Question

If $K_{sp}$ of $A{g}_{2}C{O}_3$ is, $8\times {10}^{-12}$, the molar solubility of$A{g}_{2}C{O}_3$ in $0.1MAgN{O}_3$ is:

• A. $8\times {10}^{-12}M$
• B. $8\times {10}^{-10}M$
• C. $8\times {10}^{-11}M$
• D. $8\times {10}^{-13}M$

Answer 1

The correct option is B

$8\times {10}^{-10}M$

Solubility product of silver carbonate $A{g}_{2}C{O}_{3}is{K}_{sp}=8\times {10}^{-12}$

The $A{g}_{2}C{O}_3$ is in the $0.1A{g}_{2}N{O}_3$ solution.

The solute like silver carbonate dissolves in the solution and forms corrresponding silver and carbonate ions.
The equilibrium reaction between the ions and solute is as shown below.

$A{g}_{2}C{O}_3\left(s\right)\rightleftharpoons 2A{g}^{+}\left(aq\right)+C{O}_3^{2-}$

Before S 0 0
After - 2S+0.1 S

The $A{g}_{2}C{O}_3$ is dissolved in the 0.1 M $A{g}_{2}N{O}_3$ solution. Both salts have the common $A{g}^{+}$. Thus, the silver ion from both the salt contributes towards the molar solubility product for the$A{g}_{2}C{O}_3$ is written as follows.
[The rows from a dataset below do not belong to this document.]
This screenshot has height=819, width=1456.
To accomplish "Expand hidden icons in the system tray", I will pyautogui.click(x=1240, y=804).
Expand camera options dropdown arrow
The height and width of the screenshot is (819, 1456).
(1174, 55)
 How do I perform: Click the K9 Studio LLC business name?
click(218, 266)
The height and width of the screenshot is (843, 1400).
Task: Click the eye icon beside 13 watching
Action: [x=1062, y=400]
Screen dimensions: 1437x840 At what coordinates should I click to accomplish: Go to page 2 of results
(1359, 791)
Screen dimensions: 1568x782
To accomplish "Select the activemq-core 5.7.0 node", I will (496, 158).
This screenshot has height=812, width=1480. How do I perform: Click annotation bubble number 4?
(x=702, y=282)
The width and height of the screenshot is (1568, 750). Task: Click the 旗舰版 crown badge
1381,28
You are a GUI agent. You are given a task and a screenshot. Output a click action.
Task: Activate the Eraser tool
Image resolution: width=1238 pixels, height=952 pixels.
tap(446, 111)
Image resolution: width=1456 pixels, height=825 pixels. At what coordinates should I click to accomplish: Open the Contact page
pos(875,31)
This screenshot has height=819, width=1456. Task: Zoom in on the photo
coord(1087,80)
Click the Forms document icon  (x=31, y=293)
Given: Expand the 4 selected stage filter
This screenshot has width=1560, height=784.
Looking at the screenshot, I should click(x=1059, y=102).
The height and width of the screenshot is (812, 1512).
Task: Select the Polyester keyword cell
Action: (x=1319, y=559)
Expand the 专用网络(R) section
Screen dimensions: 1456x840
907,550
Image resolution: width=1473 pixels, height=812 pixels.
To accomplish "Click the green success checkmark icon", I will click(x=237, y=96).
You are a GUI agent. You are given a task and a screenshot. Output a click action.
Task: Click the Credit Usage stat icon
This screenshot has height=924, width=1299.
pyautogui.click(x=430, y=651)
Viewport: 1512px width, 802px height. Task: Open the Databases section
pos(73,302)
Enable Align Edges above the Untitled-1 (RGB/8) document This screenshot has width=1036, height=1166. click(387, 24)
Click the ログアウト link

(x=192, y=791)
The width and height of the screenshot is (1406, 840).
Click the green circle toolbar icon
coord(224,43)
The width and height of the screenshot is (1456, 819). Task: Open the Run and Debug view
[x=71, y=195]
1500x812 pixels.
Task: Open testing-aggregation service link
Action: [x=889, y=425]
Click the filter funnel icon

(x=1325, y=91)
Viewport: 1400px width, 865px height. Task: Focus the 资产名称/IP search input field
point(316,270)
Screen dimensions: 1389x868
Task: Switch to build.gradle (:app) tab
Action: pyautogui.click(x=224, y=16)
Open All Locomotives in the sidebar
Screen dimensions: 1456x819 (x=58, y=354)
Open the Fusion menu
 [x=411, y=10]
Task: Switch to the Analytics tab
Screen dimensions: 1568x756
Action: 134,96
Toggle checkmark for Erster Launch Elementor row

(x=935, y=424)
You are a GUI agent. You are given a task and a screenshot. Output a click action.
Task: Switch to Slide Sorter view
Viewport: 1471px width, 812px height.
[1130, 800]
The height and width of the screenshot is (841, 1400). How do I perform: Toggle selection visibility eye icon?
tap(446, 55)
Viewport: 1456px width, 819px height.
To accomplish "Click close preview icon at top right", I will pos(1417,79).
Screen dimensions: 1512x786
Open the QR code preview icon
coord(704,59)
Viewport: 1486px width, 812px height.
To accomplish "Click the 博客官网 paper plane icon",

$K_{sp}={\left[A{g}^{+}\right]}^2\left[C{O}_3^{2-}\right]$

Let's substitute the values in the above equation we have,
$8\times {10}^{-12}={(0.1+2S)}^2\left(S\right)$

The value of 'S' is very small compared to 0.1, hence,
$0.1+2S\approx 0.1$.

The equation now becomes,
$8\times {10}^{-12}={\left(0.1\right)}^2\left(S\right)$

$S=\frac{8\times {10}^{-12}}{{\left(0.1\right)}^2}=8\times {10}^{-10}M$

Therefore, molar solubility of a silver carbonate in presence of silver nitrate is equal to $8\times {10}^{-10}M$

Hence, (B) is the correct option.